The cytotoxic effect of the compounds was measured by CyQUANT Direct® (which estimates cell numbers by nuclear content of viable cells). Proliferation rate (using 5(6)- carboxyfluorescein diacetate succinimidyl ester) and cell death population (using Annexin V/propidium iodide) of the treatments were studied using flow cytometry. The contribution of reactive oxygen species (ROS) stimulation in MOLM-13 cell death mechanism was measured by 2’,7’–dichlorofluorescin diacetate (DCFDA) staining. Protein and gene expressions of regulators involved in apoptotic, autophagy and cell-survival (PI3K-AKT) pathways were examined by Western blot and reverse transcription polymerase chain reaction (RT- PCR) analysis, respectively.
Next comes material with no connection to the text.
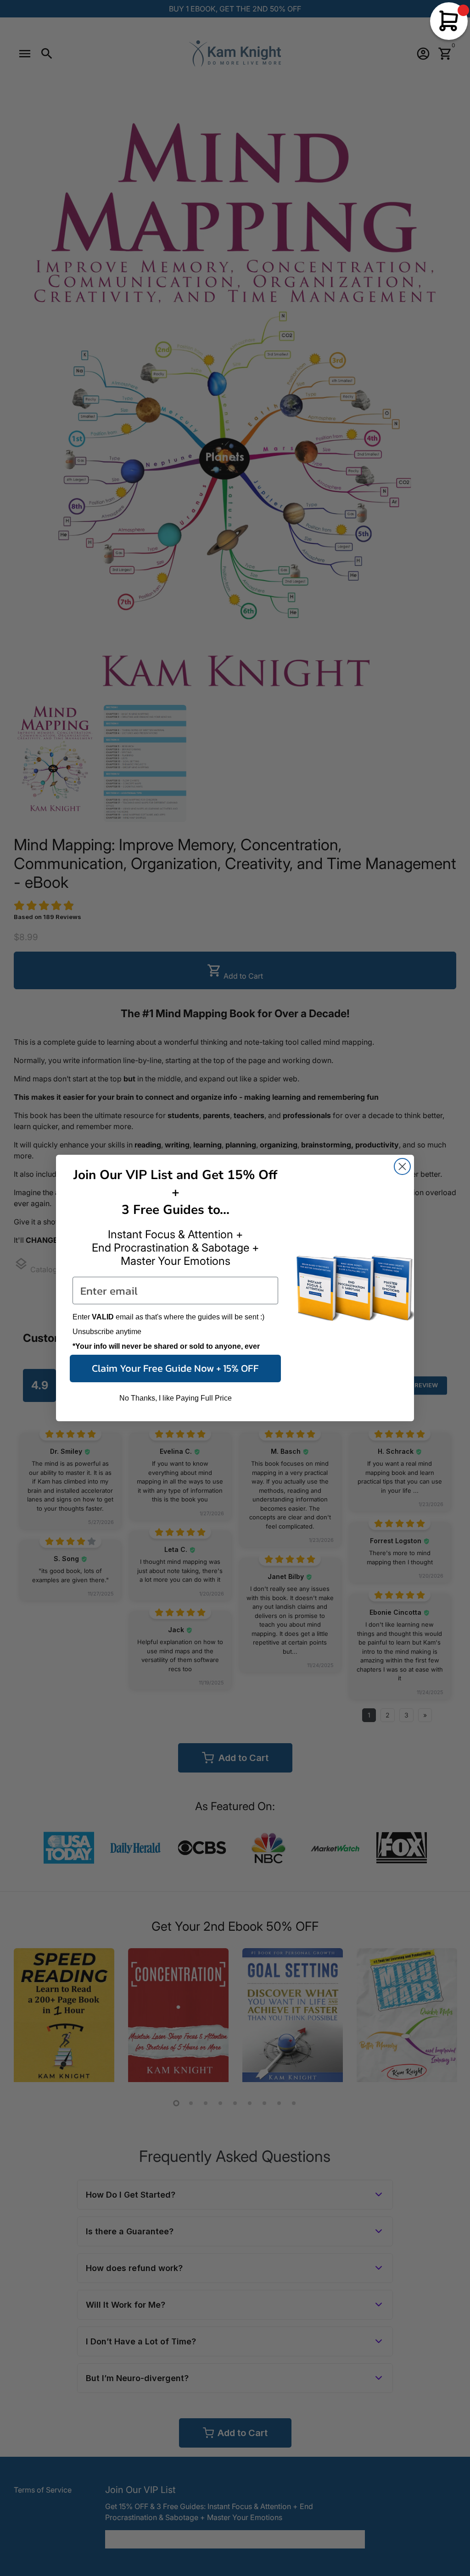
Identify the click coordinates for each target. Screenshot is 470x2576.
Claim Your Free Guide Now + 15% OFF (175, 1368)
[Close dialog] (402, 1166)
Dox showed non-discriminatory inhibition of cell viability (p < 0.05) in all tested cell lines including non-cancerous (HEK293T) cell control whilst BetA selectively inhibited viability (p < 0.05) of AML MOLM-13 and CML K562. The combination index (CI; which determines multiple drug effect interactions) of BetA (20 μM) and Dox (1 μM) showed that the inhibitory effect on AML cells was synergistic (CI < 1). Dox potently inhibited cell division of MOLM-13 cells over a three-day period, which was not negatively affected by co-treatment with BetA combination. Although Dox inhibited (p <0.05) PI3K-AKT markers in MOLM-13 cells, suggesting a decrease in cell survival, potential sign of drug resistance was observed possibly due to significant downregulation (p <0.05) of PTEN. BetA-Dox combined treatments increased (p < 0.01) ROS formation within MOLM-13 cells between 0.5-1.5 h but the single treatments did not significantly alter ROS levels. Additionally, more cells resided in irreversible late apoptotic stage after drug combination (BetA + Dox) in MOLM-13 co-treatment compared to the single treatments (p < 0.05). However, a contradicting effect was observed in leukaemic SC/U-937 monocytes, where combination treatments attenuated Dox-induced cell death. Here for the first time an isoform of anti-apoptotic Bcl-2 protein p15-20-Bcl-2 was detected in MOLM-13, alongside the usual p26-Bcl-2-α. This p15-20-Bcl-2 was sensitive to treatments and was reduced (p < 0.05) upon exposure to Dox and the drug combination, unlike p26-Bcl-2-α present in all tested cells. Dox and the drug combination reduction in Beclin 1 (autophagy inducer) expression could indicate a modulation of autophagy in MOLM-13 cells but it is not clear whether this confers a protective or cell-death inducing effect. The outcome of combination studies on Bcl-2 family and autophagy protein expressions was in parallel with the mRNA regulation; additionally, the transcript further postulated the protective nature of BetA combination in Dox-treated SC/U-937 cells. Further recommended studies should investigate the targeting potential and the role of the novel p15-20-Bcl-2 and define the underlying cell-dependent effect mechanism of the combination treatments in enhancing and alleviating cell death.